Though the front is claimed to be a vanguard organization of the Juche ideology faction operating in the South, its' generally accepted that it in fact exists in the North. Broadcasts of the "Voice of National Salvation" aired from a transmission tower in Haeju, South Hwang hae Province, North Korea, the Juche ideology faction in the South takes notes and disseminates them.

The Nationalism and Democracy Front also issues a New Year's message every year. The left-activist group has a small team, specializing in listening to the "Voice of National Salvation" radio, compiling its contents into booklets and distributing them. They are distributed on January 2 or 3 every year without fail, titled, "Friends," "National Salvation Front," "Voice of No-defeat," "Patriotic Voice," or "Lighthouse."

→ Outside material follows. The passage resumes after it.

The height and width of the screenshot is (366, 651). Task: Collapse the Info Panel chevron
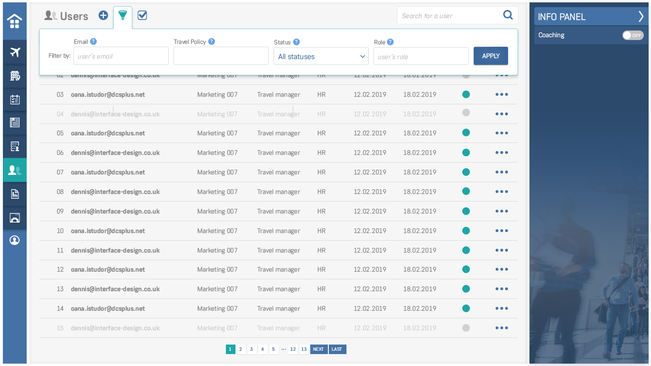(641, 17)
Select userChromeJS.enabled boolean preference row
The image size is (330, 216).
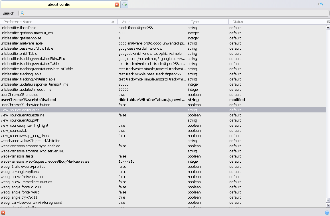(x=19, y=94)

Printed in them are Kim Il Sung's New Year's message, the Nationalism and Democracy Front's address, annual evaluations and prospects, and New Year's discussions, issued by the Front. Debates take place on them among seniors first and then by juniors. In the course of conducting about a dozen debates, the activist students naturally learn them by heart. Shameful as I'm, I too recited Kim Il Sung's New Year's message in full, perfectly imitating his voice.

Unique phrases appearing in the New Year's message become words in vogue of the pertinent year. Among them are "the top of a mountain pass to unification," "the first year toward unification," and "strength with convictions." Since I quit the movement in 1996, I read this year's New Year message for the first time in four years. I could access it with ease via the Internet. The dreadful days when we distributed its copies in secret have apparently gone away for good.

Two sentiments assail me as I write this letter. One is a sense of guilt toward North Koreans. Once I read a story about a person who was beaten to death in a political detention camp in the North for having failed to memorize the New Year's message, in the memories of a North Korean defector named Ri Sun Ok. The story made me agonize. Another is a sense of pity toward some South Korean leftist students, who appear to be filled with admiration for "comrade Kim Jung Il's greatness and affection."